MGMT encodes the DNA repair protein O6-methyl-guanine-DNA-methyltransferase (MGMT). This protein is unique among DNA repair proteins because it acts alone to remove alkyl DNA adducts at the O6 position of guanine and, to a lesser extent, at O4 of thymine to prevent G to A transitions, leaving a normal guanine or thymine behind.10 Apart from repairing DNA, MGMT also interacts with a variety of proteins and may function to link DNA damage and repair signals and ultimately maintain genomic stability.11 Overexpression of MGMT prevents lymphomagenesis in mouse models.10 The MGMT sequence and MGMT function are remarkably conserved through evolution and have several functional domains.12 There is wide inter-individual variation of MGMT expression and this is partly influenced by the 143Val and the 178Arg polymorphisms.13 The amino acid residue 143 is two residues from the conserved active site of alkyl group acceptor Cys 145. Hill et al. reported that the variant 143Val allele was associated with higher levels of nitrosamine-induced chromosome aberration.14 This SNP was suggested to be a risk factor for lung cancer,15 however, it was associated with reduced risk of colorectal in women16 and head and neck cancer.17 In our study, the two linked SNP had comparable effects as expected, and one haplotype of MGMT was associated with NHL risk, implying that the C-terminal domains are important.
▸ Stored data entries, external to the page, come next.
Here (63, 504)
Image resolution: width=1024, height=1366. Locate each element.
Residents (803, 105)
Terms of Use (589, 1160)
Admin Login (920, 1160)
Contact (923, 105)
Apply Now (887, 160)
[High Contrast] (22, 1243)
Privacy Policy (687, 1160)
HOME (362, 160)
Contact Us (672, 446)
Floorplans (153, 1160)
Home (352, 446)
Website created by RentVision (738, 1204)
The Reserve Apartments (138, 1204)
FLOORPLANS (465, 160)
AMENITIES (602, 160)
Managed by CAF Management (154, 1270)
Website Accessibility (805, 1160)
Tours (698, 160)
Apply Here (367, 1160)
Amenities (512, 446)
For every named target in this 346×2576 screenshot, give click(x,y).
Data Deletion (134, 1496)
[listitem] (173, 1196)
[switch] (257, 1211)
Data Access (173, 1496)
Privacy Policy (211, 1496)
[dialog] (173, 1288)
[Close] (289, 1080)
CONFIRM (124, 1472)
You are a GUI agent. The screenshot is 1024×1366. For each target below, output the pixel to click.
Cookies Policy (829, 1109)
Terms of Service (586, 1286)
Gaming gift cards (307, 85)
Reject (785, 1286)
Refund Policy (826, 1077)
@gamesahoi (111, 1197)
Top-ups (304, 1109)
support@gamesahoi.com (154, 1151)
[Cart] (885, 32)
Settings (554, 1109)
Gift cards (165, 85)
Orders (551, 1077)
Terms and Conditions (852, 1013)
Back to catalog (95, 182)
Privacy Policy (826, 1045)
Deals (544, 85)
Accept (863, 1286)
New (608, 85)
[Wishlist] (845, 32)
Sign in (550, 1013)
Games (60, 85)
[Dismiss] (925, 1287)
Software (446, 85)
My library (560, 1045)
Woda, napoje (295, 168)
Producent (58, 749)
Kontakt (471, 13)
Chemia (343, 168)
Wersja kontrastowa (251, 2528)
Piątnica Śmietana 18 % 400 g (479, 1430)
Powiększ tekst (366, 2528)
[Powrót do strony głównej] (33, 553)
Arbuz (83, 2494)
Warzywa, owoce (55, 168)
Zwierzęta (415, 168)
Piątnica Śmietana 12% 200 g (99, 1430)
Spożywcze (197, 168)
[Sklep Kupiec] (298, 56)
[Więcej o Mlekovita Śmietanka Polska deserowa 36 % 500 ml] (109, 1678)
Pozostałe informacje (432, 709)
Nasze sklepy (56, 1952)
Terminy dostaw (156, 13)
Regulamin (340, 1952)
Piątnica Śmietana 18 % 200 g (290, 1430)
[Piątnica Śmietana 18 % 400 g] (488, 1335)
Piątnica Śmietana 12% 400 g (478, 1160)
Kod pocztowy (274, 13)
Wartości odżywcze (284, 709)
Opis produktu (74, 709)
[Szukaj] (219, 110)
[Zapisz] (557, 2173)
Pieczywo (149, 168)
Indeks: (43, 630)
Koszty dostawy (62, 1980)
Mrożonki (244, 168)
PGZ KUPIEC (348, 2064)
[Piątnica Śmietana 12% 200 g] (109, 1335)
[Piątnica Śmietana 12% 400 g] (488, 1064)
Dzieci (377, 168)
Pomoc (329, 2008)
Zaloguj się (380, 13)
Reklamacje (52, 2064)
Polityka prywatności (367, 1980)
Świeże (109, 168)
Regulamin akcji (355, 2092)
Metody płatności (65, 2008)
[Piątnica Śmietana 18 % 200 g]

MGMT protects against chromosome aberrations. A deficiency in MGMT leads to chromosomal instability induced by alkylating mutagens.18 MGMT also prevents alkylation-induced mutations, sister chromatid exchanges, and chromosomal aberrations.19 Some studies suggest that medical alkylating agents may increase the risk of NHL.20 In view of the low exposure prevalence of medical alkylating agents in the general population, our results suggest the possibility that environmental and endogenous alkylating agents may increase the risk of NHL, e.g., N-nitroso compounds, chloromethane, and S-adenosylmethionine.21 It may be worthwhile developing a composite exposure matrix to assess exposure to all classes of alkylating agents and investigating the effect of environmental alkylating agents on NHL and their interactions with MGMT and other relevant genes to clarify the impact of DNA alkylation on NHL risk. Directly studying biomarkers of DNA alkylation in case-control and prospective studies of NHL would also be of value.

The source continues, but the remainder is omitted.